As the Steelers' play-by-play announcer, Hillgrove has called the Steelers' most recent Super Bowl victories in Super Bowl XL and Super Bowl XLIII, with Ilkin as the color commentator and Wolfley as the sideline reporter.

===Pittsburgh Panthers===
Hillgrove has also been a commentator for Pitt football and basketball games. Former Pittsburgh Pirate Dick Groat (who had been an All-America guard at Duke in the early 1950s following schoolboy stardom in nearby Swissvale) served as Hillgrove's broadcast partner for basketball until the 2018–2019 season; former Pitt player Curtis Aiken is now his broadcast partner. His partners for football have been Johnny Sauer (1974–1982, 1984–1994), Myron Cope (1983), Bill Osborn (1995–2003, 2015–2017), Bill Fralic (2004–2010), and Pat Bostick (2010–2015, 2018–present).

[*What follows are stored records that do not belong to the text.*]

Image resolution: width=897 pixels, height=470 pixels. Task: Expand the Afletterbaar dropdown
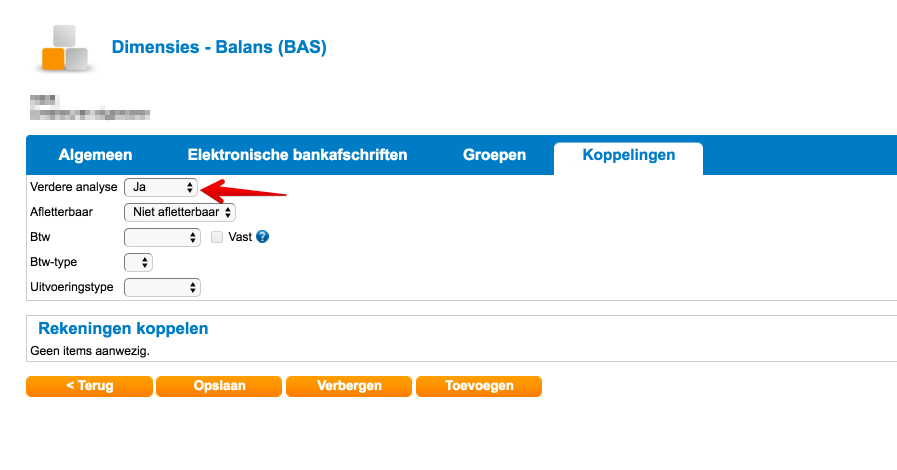[x=179, y=212]
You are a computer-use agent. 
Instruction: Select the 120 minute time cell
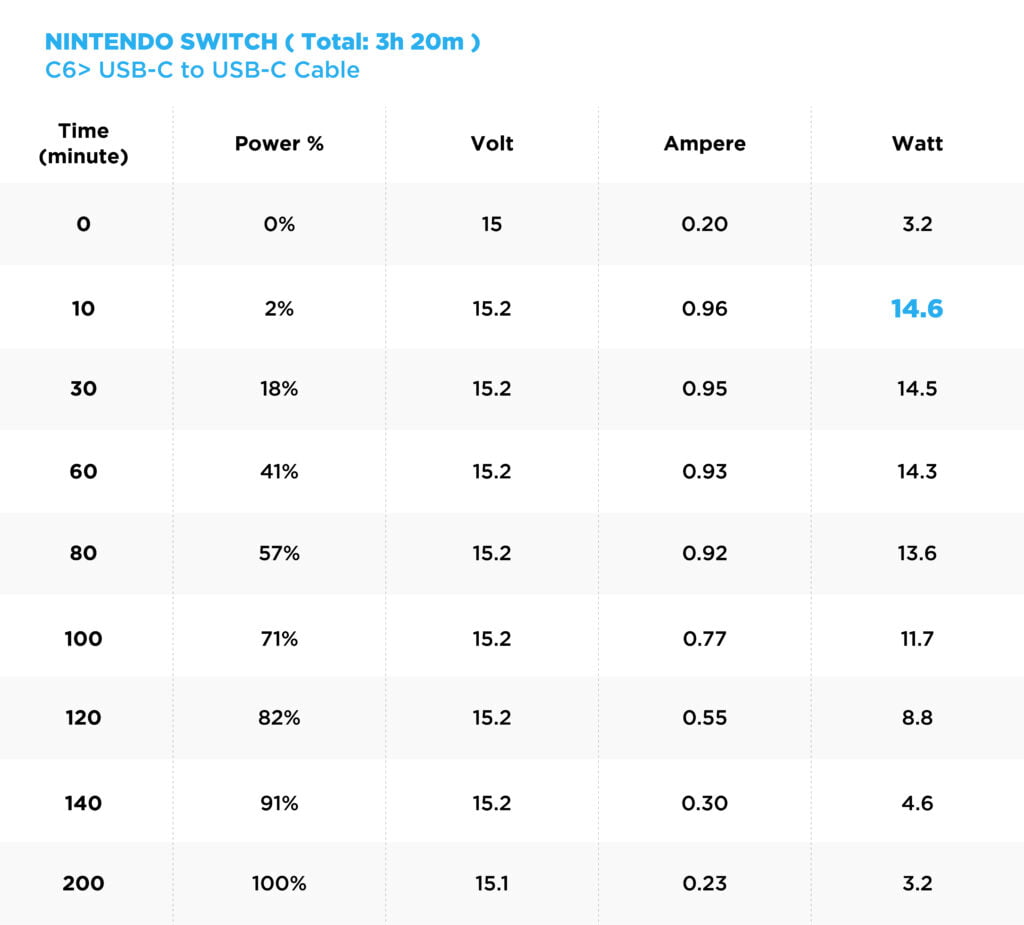click(x=83, y=718)
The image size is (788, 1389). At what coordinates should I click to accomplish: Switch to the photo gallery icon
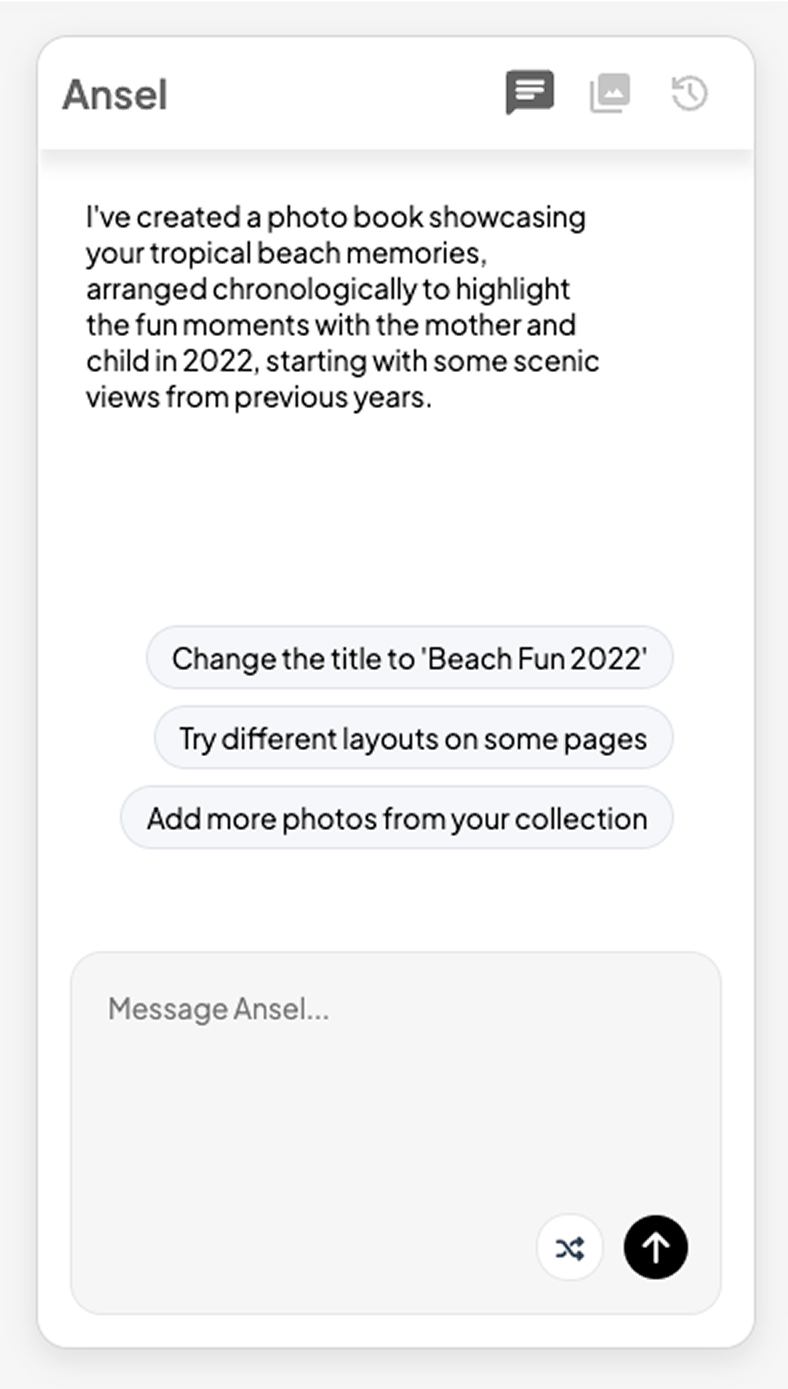(x=610, y=94)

==Awards and recognition==
He was the 2007 winner of the Chris Schenkel Award, presented by the National Football Foundation, for his work as Pitt's football broadcaster.

In July 2012, Hillgrove began hosting a Saturday jazz program presented by the online Pittsburgh Jazz Channel.

==Personal life==
Hillgrove married Rosette Sapienza, a vocal music teacher, in 1965. They live in Murrysville, Pennsylvania. The couple have two children and two grandchildren.

On June 19, 2020, Hillgrove was charged with driving under the influence for an incident four days earlier. Hillgrove drove a vehicle into the front of a Murrysville grocery store, breaking two windows, and then went inside to fill a prescription. He then returned to the car and drove home, where police later arrived and conducted a breathalyzer test. His blood alcohol content was found to be 0.16, twice the legal limit in Pennsylvania. Hillgrove told officers he "had a couple beers" and that the "car just got away from [him]". He subsequently received a two-game suspension from both Steelers and Pitt football broadcasts.